I joined for a few days participants in the middle of a two-week leadership programme organised for a family-owned Singaporean-based company employing around 6000 people across East Asia. The first part of the programme involved an intense week of classroom-based work in Hong Kong. I then joined the participants as they travelled to one of the company’s own palm oil plantations in East Kalimantan on the island of Borneo in Indonesia. Here participants were challenged to apply new thinking in practice with a live project to develop a management plan for this new investment that would develop a management approach combining economic success with sustainable livelihoods for local communities and sustainable stewardship of natural resources. The participants were tasked with preparing a plan and presenting it to the organisations’ senior management team, who were flying in for the final day of the programme.

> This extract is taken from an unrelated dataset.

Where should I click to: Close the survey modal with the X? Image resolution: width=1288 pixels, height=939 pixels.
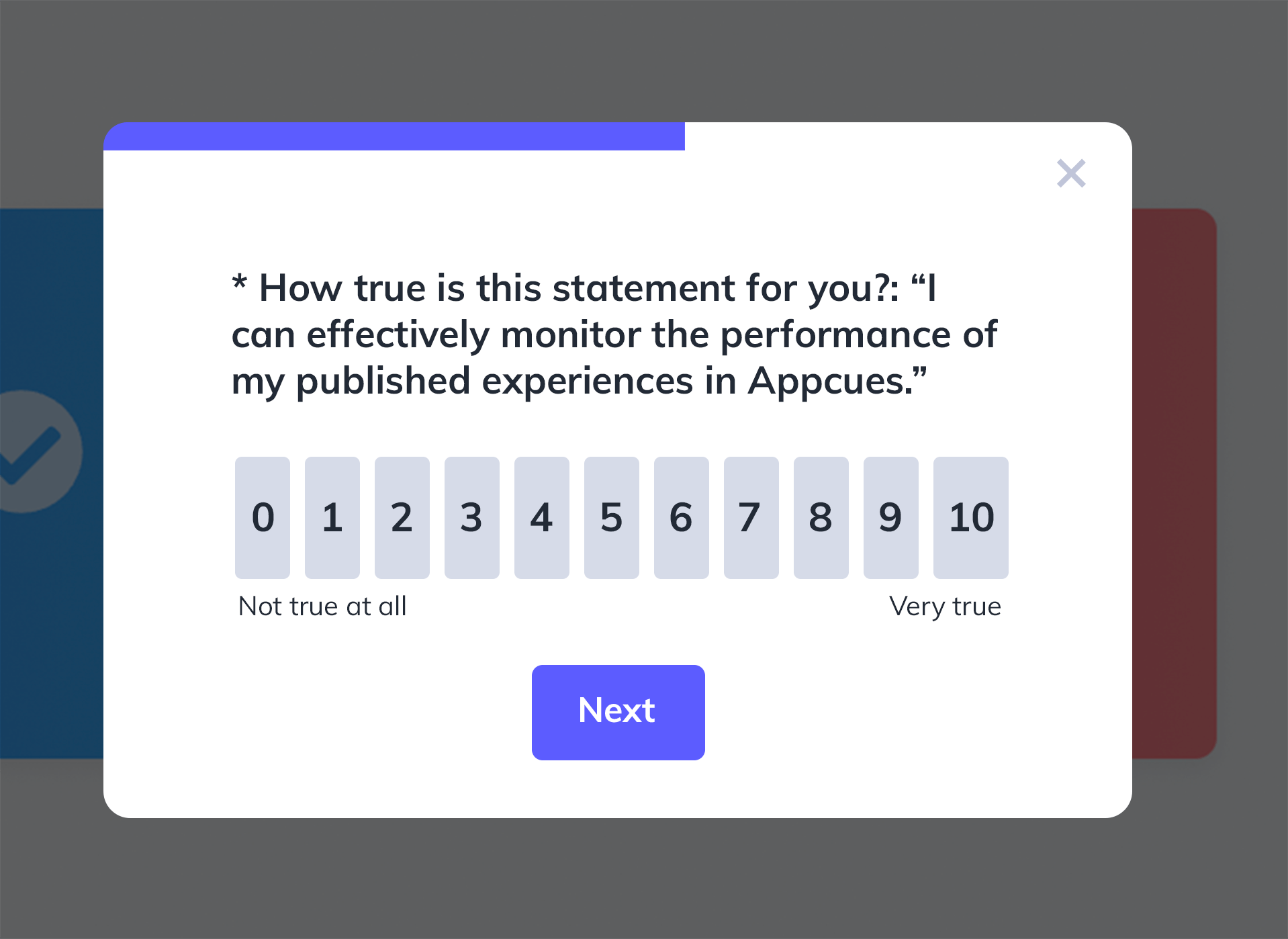click(1071, 173)

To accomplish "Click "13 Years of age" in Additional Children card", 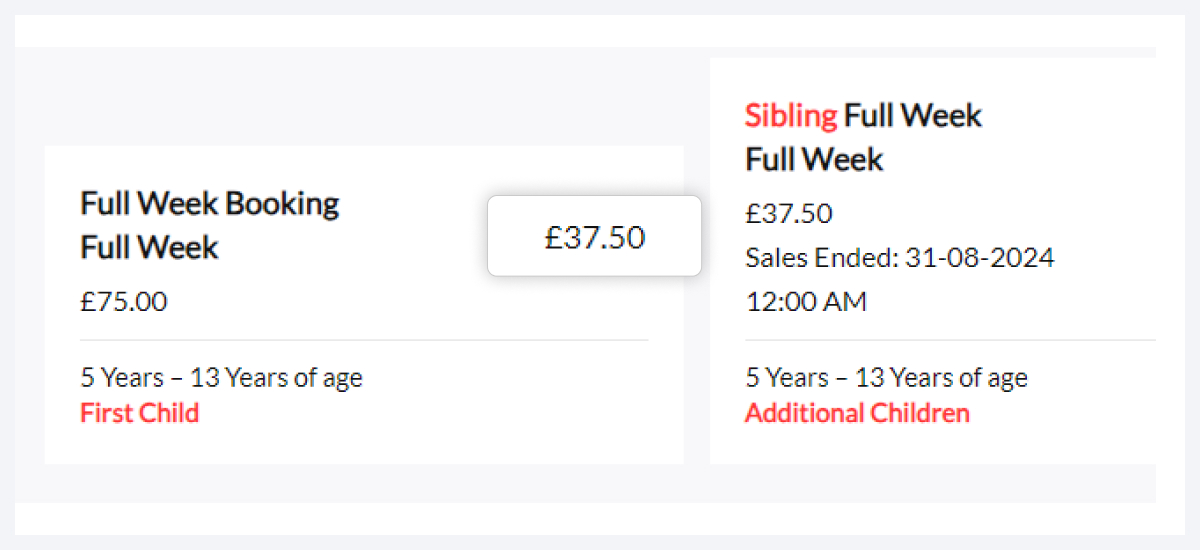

I joined the participants as they engaged with the local management and toured the newly established plantation. We also engaged with local workers and their families in their homes, and other families living in local villages. Some things that really struck me were the complexity of power relations in the local villages, and the potential for these to be impacted by the coming of the plantation. I was also struck by the simplicity of the lives of families living in the villages, the sense of hope they had around new opportunities from the plantation, but also their fears around lack of health protection and education for their children. Workers and their families living on the plantation itself spoke about their isolation, and that it was impossible for them to get their kids to school as the nearest schools were too distant – but that this was an improvement on what their lives had been like before.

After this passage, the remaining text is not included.